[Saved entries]
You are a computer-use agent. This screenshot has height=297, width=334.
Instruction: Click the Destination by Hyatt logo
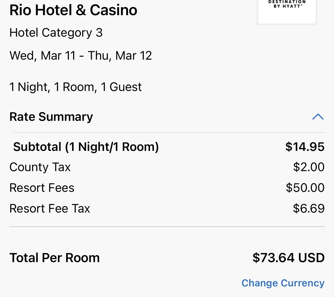point(287,10)
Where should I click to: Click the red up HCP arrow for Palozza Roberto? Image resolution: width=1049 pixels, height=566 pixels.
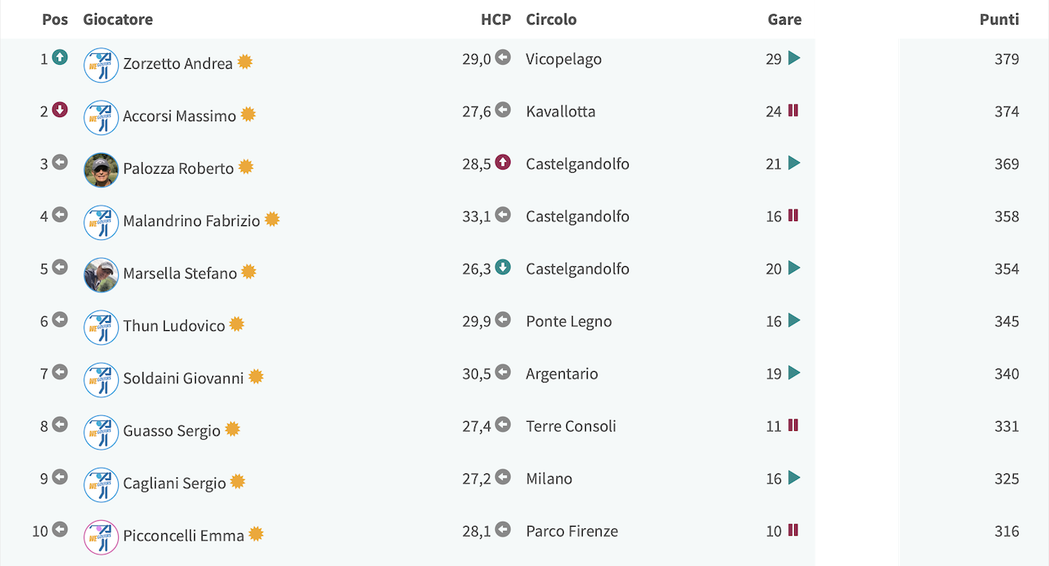503,162
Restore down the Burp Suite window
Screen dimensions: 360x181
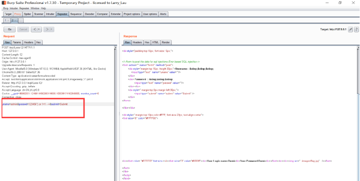pyautogui.click(x=340, y=2)
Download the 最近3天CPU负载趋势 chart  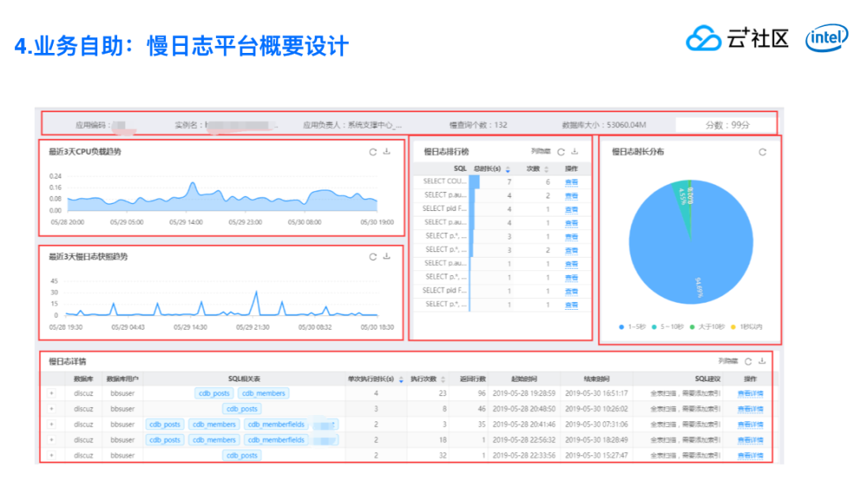click(x=387, y=152)
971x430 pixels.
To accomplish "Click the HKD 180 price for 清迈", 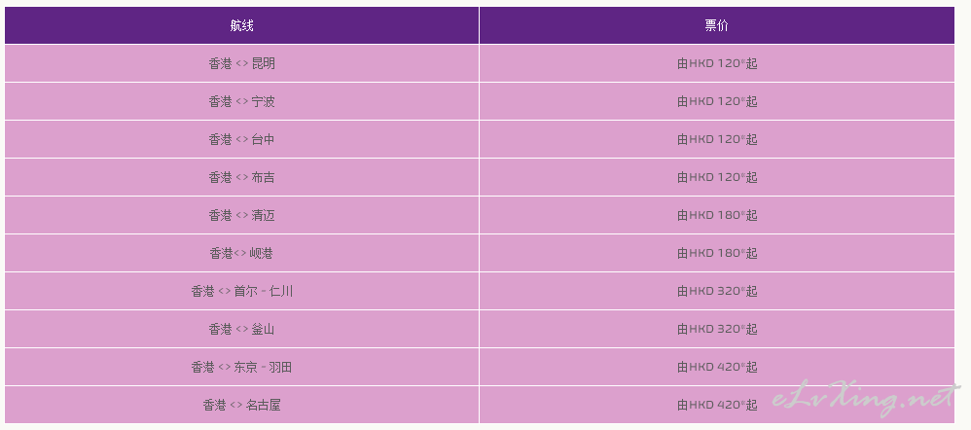I will point(716,215).
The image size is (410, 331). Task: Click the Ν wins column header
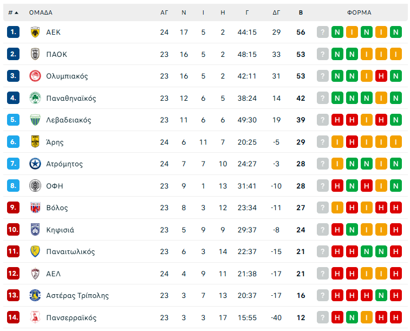pyautogui.click(x=184, y=12)
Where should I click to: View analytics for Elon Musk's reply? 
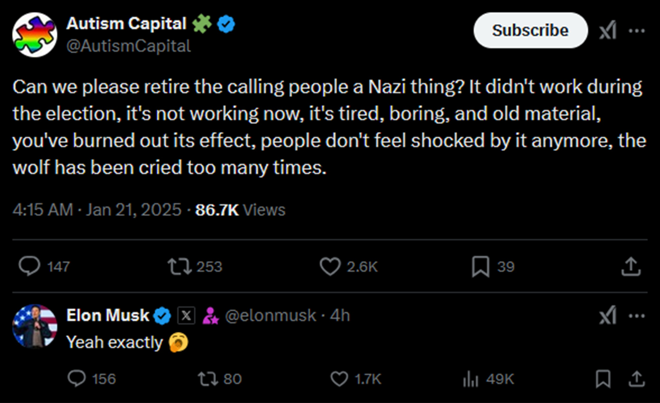pyautogui.click(x=470, y=379)
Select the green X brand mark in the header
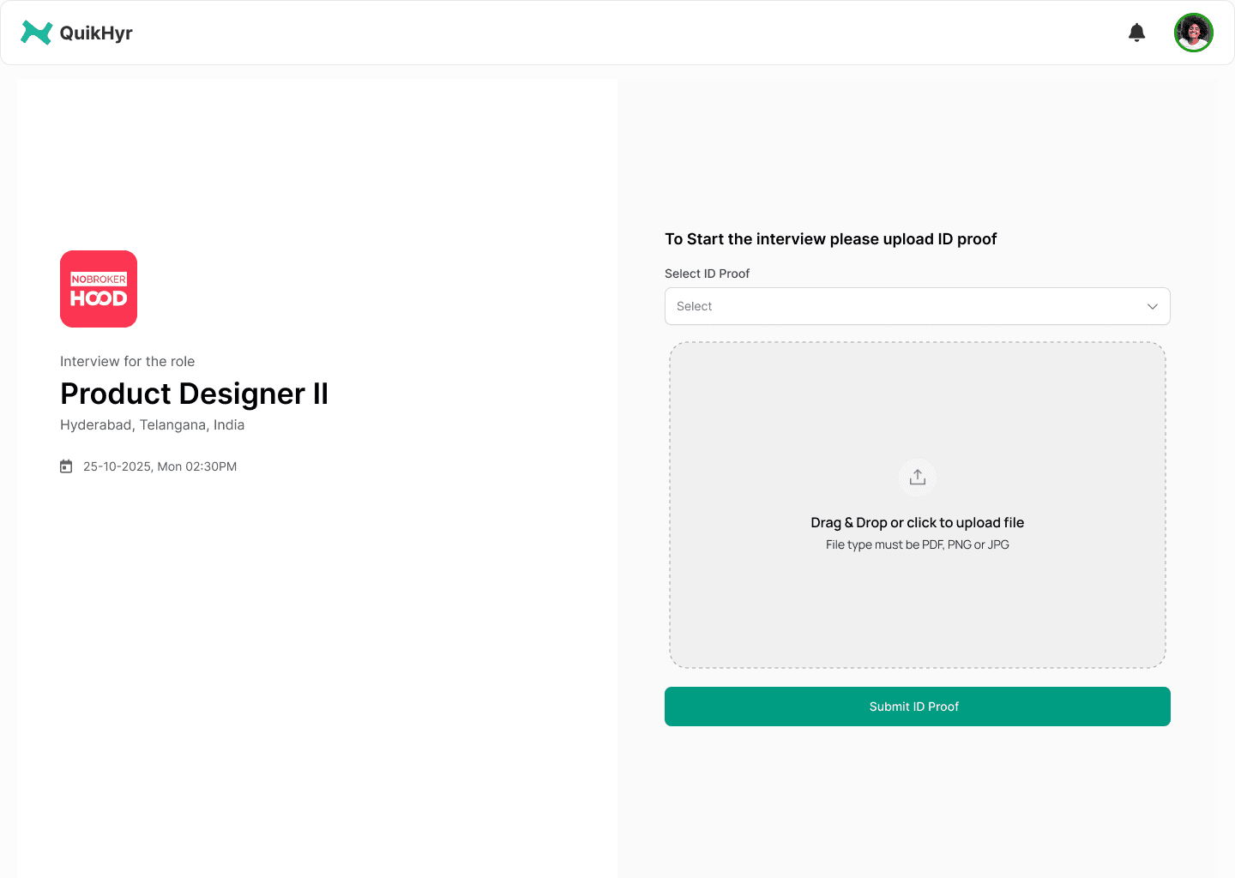 tap(36, 33)
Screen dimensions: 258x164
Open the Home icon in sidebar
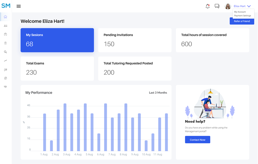pyautogui.click(x=5, y=17)
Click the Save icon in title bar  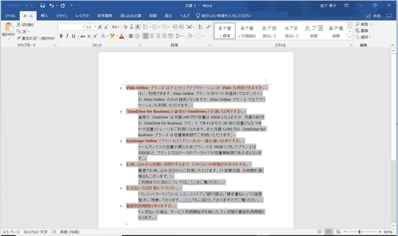pyautogui.click(x=43, y=6)
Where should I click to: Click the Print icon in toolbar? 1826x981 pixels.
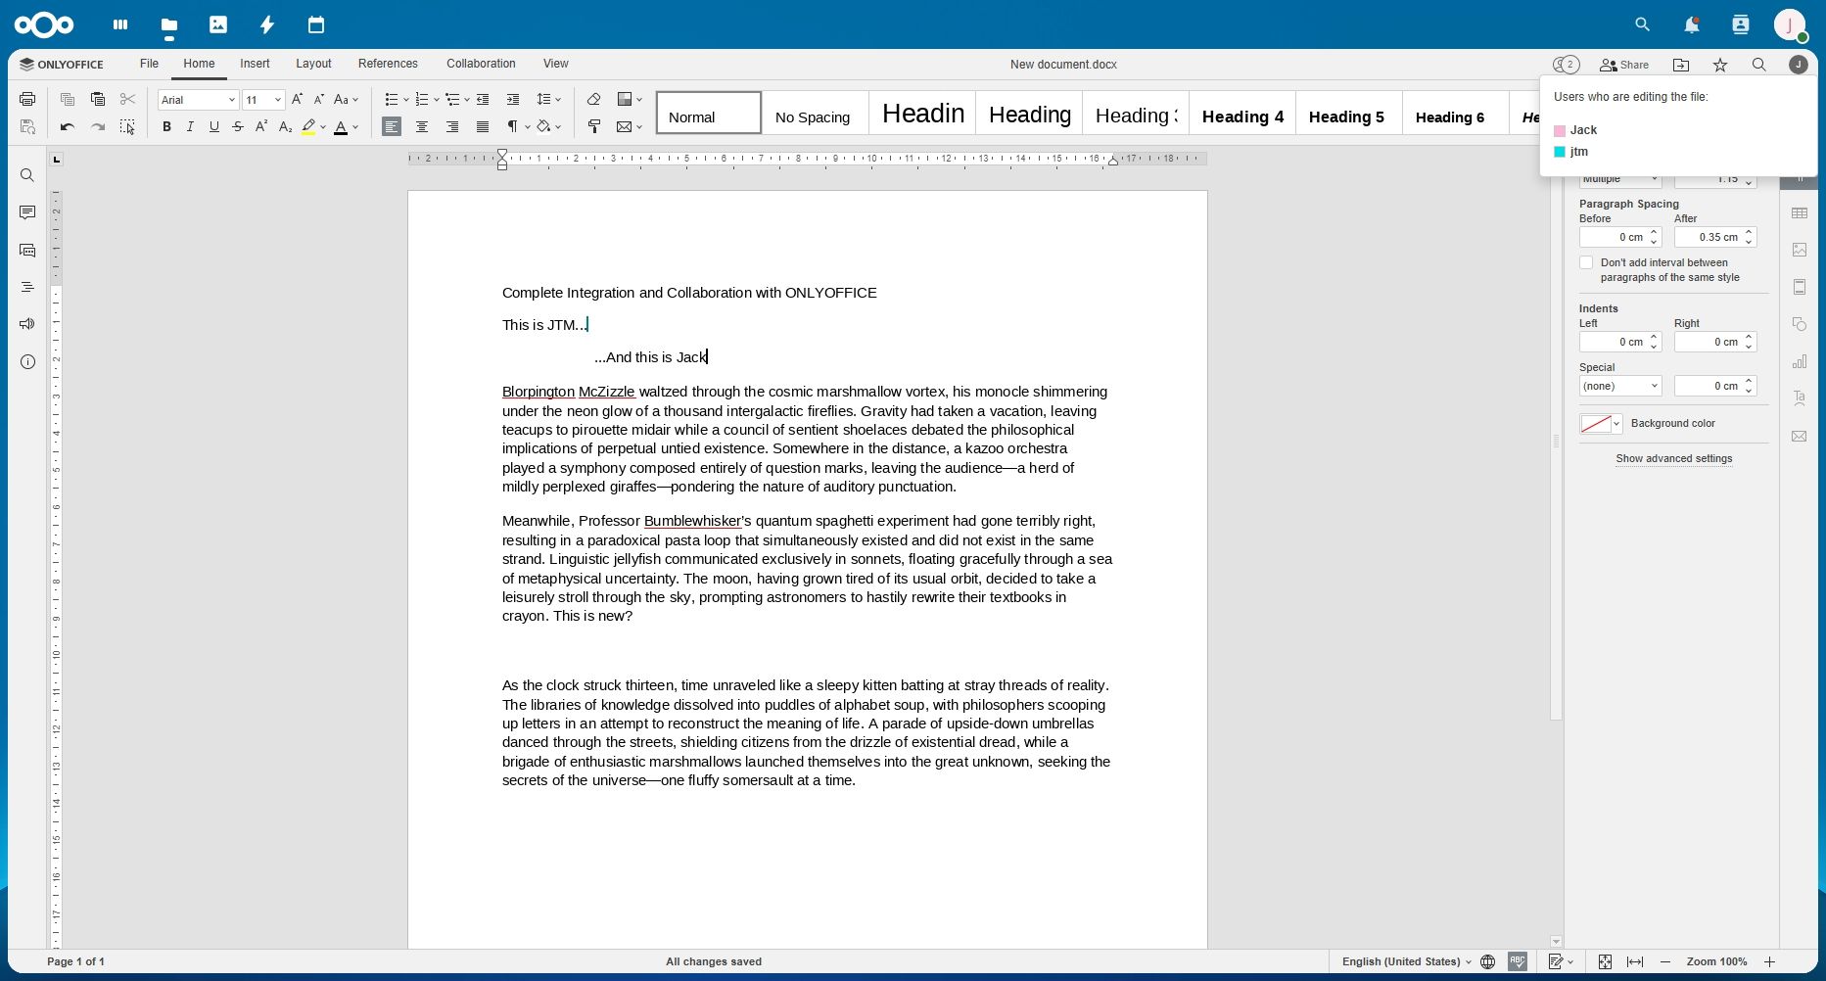tap(27, 99)
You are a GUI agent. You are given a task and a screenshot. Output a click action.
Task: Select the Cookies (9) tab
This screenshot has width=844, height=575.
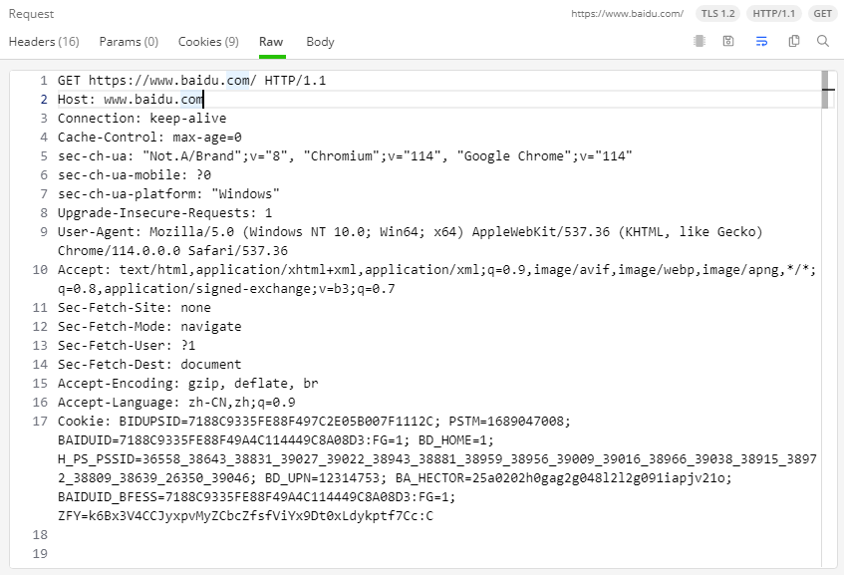(x=208, y=42)
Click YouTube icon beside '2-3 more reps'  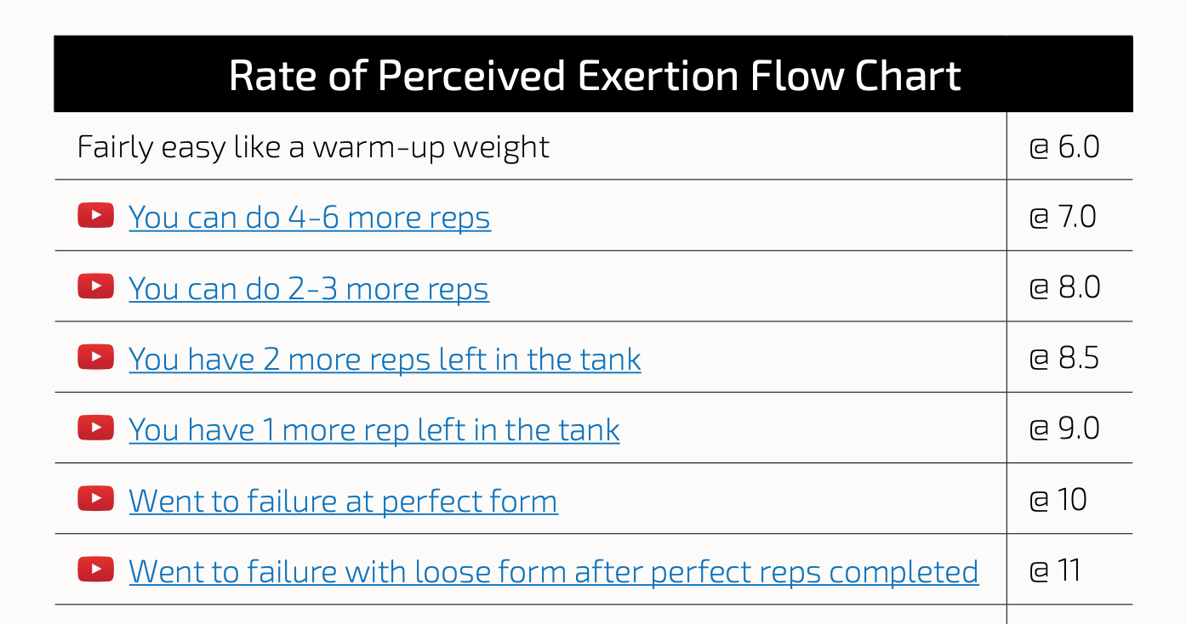click(x=95, y=286)
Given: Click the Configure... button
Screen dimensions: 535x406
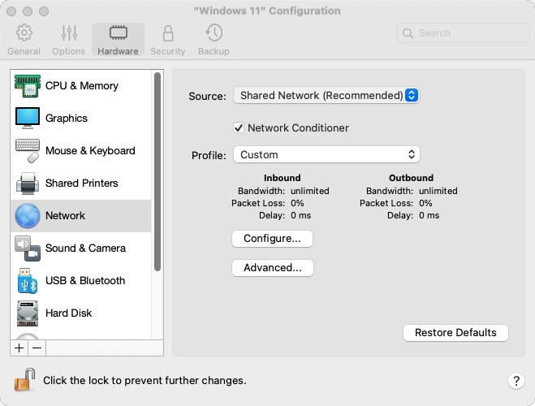Looking at the screenshot, I should coord(273,239).
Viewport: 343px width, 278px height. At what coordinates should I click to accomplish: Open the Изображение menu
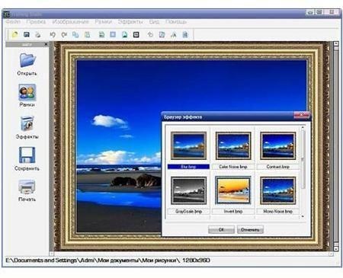click(71, 22)
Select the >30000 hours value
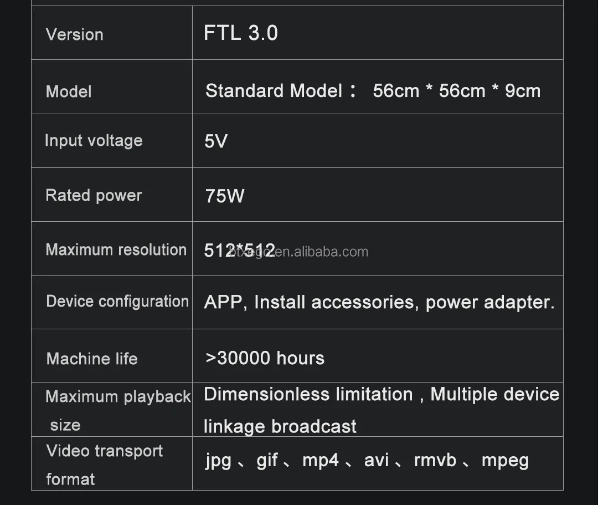Image resolution: width=598 pixels, height=505 pixels. point(265,358)
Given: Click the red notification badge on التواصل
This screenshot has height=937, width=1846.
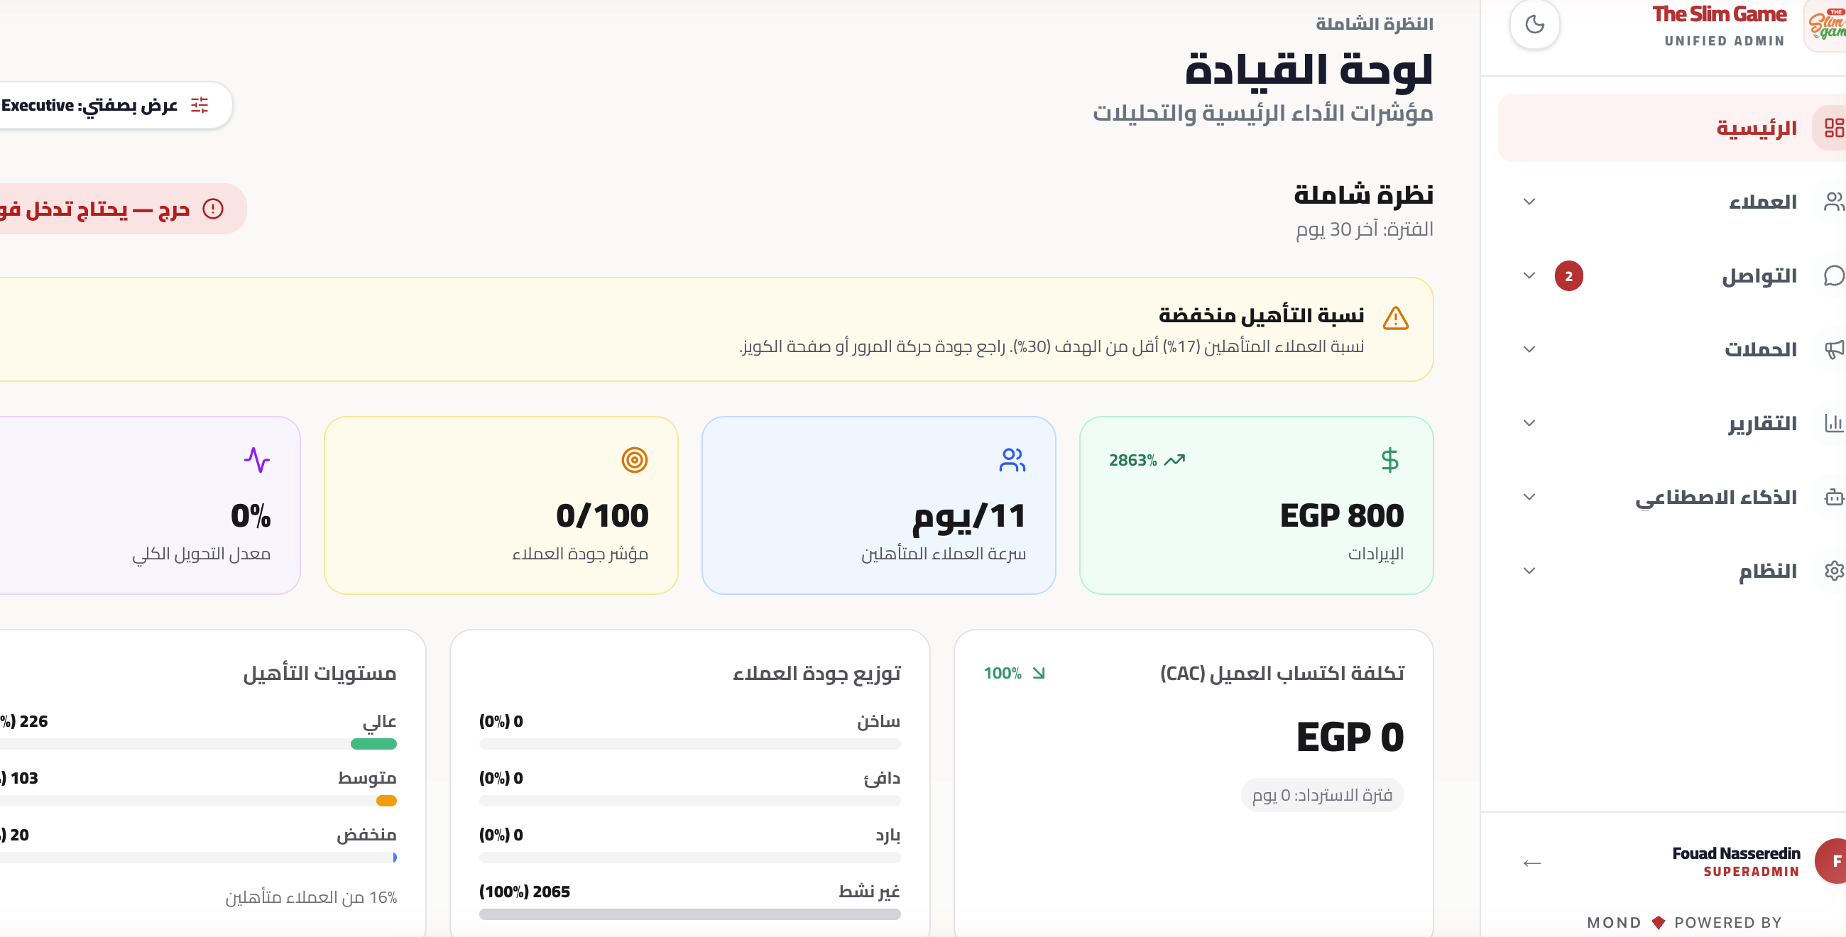Looking at the screenshot, I should click(x=1569, y=276).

_What you need to do:_
The answer must be a single number: how many lines in the records above contain the word "agent".

_Result:_
2